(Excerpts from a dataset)
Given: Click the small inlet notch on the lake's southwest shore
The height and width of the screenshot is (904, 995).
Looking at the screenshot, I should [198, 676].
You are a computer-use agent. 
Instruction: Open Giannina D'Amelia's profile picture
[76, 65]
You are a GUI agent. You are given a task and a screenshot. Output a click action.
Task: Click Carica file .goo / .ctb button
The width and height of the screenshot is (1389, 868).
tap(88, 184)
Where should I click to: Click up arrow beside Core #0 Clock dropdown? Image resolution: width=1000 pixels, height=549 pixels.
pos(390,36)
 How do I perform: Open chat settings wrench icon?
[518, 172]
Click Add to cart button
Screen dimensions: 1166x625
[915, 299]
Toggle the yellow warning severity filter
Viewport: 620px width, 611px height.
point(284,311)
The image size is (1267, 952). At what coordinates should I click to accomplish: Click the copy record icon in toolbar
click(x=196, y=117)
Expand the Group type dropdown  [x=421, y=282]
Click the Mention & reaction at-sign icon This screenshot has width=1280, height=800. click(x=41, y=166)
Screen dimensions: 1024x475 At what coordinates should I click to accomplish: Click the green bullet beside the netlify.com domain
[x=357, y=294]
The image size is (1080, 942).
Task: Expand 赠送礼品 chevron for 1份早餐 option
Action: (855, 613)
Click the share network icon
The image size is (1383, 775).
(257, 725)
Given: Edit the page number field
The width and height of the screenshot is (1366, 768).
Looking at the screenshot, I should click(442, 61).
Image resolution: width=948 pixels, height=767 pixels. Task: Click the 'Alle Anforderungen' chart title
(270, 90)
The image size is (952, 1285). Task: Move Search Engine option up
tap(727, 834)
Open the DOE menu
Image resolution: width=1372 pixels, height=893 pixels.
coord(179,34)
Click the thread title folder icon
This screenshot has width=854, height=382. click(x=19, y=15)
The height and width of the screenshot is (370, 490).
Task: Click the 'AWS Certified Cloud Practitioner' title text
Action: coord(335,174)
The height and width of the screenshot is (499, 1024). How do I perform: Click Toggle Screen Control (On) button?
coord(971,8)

■ What you need to do ■
Every entry should be printed again exactly as it stands.

■ Written solution ■
Given: Click the small inlet notch on the lake's southwest shore
The height and width of the screenshot is (904, 995).
Looking at the screenshot, I should [198, 676].
You are a computer-use agent. 
Instruction: Open Giannina D'Amelia's profile picture
[76, 65]
You are a GUI agent. You are given a task and a screenshot. Output a click action.
Task: Click Carica file .goo / .ctb button
The width and height of the screenshot is (1389, 868).
tap(88, 184)
Where should I click to: Click up arrow beside Core #0 Clock dropdown? Image resolution: width=1000 pixels, height=549 pixels.
pos(390,36)
 How do I perform: Open chat settings wrench icon?
[518, 172]
Click Add to cart button
Screen dimensions: 1166x625
[915, 299]
Toggle the yellow warning severity filter
Viewport: 620px width, 611px height.
point(284,311)
The image size is (1267, 952). At what coordinates should I click to accomplish: Click the copy record icon in toolbar
click(x=196, y=117)
Expand the Group type dropdown  [x=421, y=282]
Click the Mention & reaction at-sign icon This screenshot has width=1280, height=800. click(x=41, y=166)
Screen dimensions: 1024x475 At what coordinates should I click to accomplish: Click the green bullet beside the netlify.com domain
[x=357, y=294]
The image size is (1080, 942).
Task: Expand 赠送礼品 chevron for 1份早餐 option
Action: (855, 613)
Click the share network icon
The image size is (1383, 775).
(257, 725)
Given: Edit the page number field
The width and height of the screenshot is (1366, 768).
Looking at the screenshot, I should click(442, 61).
Image resolution: width=948 pixels, height=767 pixels. Task: Click the 'Alle Anforderungen' chart title
(270, 90)
The image size is (952, 1285). Task: Move Search Engine option up
tap(727, 834)
Open the DOE menu
Image resolution: width=1372 pixels, height=893 pixels.
coord(179,34)
Click the thread title folder icon
This screenshot has width=854, height=382. click(x=19, y=15)
The height and width of the screenshot is (370, 490).
Task: Click the 'AWS Certified Cloud Practitioner' title text
Action: coord(335,174)
The height and width of the screenshot is (499, 1024). How do I perform: Click Toggle Screen Control (On) button?
coord(971,8)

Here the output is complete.